The heart of Baucham’s argument is that CRT is not only contrary to Christianity. It is a new religion, even a cult.
“The antiracist movement has many of the hallmarks of a cult, including staying close enough to the Bible to avoid immediate detection and hiding the fact that it has a new theology and a new glossary of terms that diverge ever-so-slightly from Christian orthodoxy. At least at first. In classic cult fashion, they borrow from the familiar and accepted, then infuse it with new meaning. This allows the cult to appeal to the faithful within the dominant, orthodox religions from which it draws its converts.”
Further:
“In case you’re wondering about its soteriology, there isn’t one. Antiracism offers no salvation – only perpetual penance in an effort to battle an incurable disease. And all of it begins with pouring new meaning into well-known words.”
He then proceeds to systematically eviscerate the logic and arguments of Ibram X. Kendi, the high priest of CRT, many of which are built on falsehoods.
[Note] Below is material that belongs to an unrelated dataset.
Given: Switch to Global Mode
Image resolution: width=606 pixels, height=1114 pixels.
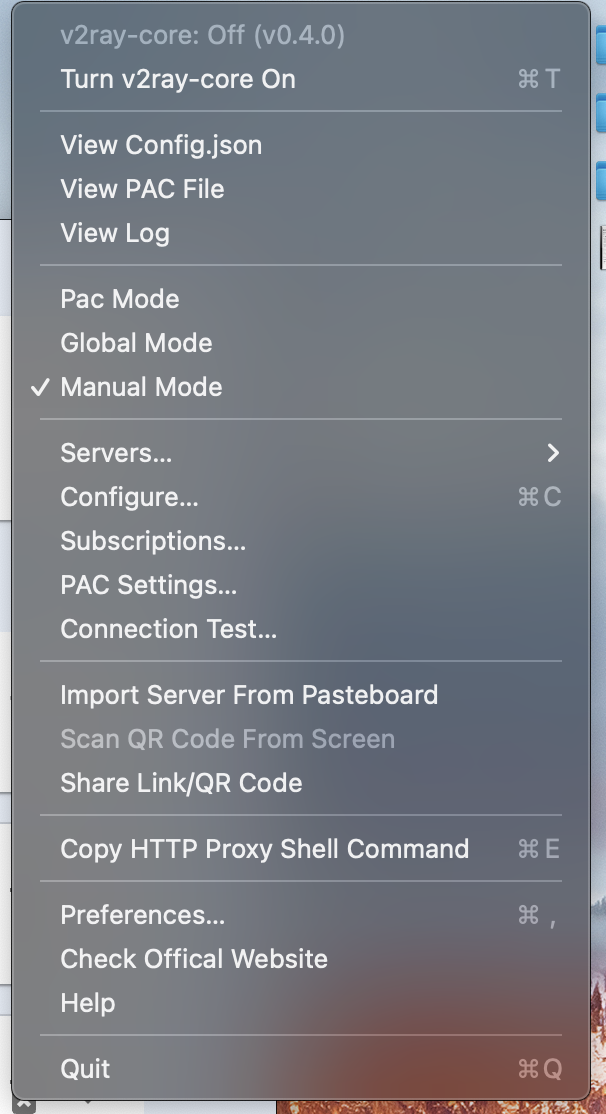Looking at the screenshot, I should pos(136,343).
This part of the book is an invaluable resource for those who debate with a CRT proponent.
He also criticizes, on four occasions, the pastor of the church where I currently belong, David Platt of McLean Bible Church in northern Virginia. You may remember Platt being surprised in 2019 by President Trump dropping by (literally) McLean Bible after a golf game at Trump National in Loudoun County, VA, with 15 minutes’ notice to request the congregants’ prayers.
Thanks for the review. Baucham is terrific. I’ve been watching some of his sermons and talks on YouTube for a year or two, and he really did see this mess coming quite early.
I ran into his YouTube segments last summer. I wish I had had a professor like him.
I have had multiple people suggest I read Fault Lines–I think it time to order it now!
I am currently reading “Land of Hope.” I agree with your assessment of it being the “best survey of American History I have read to date.”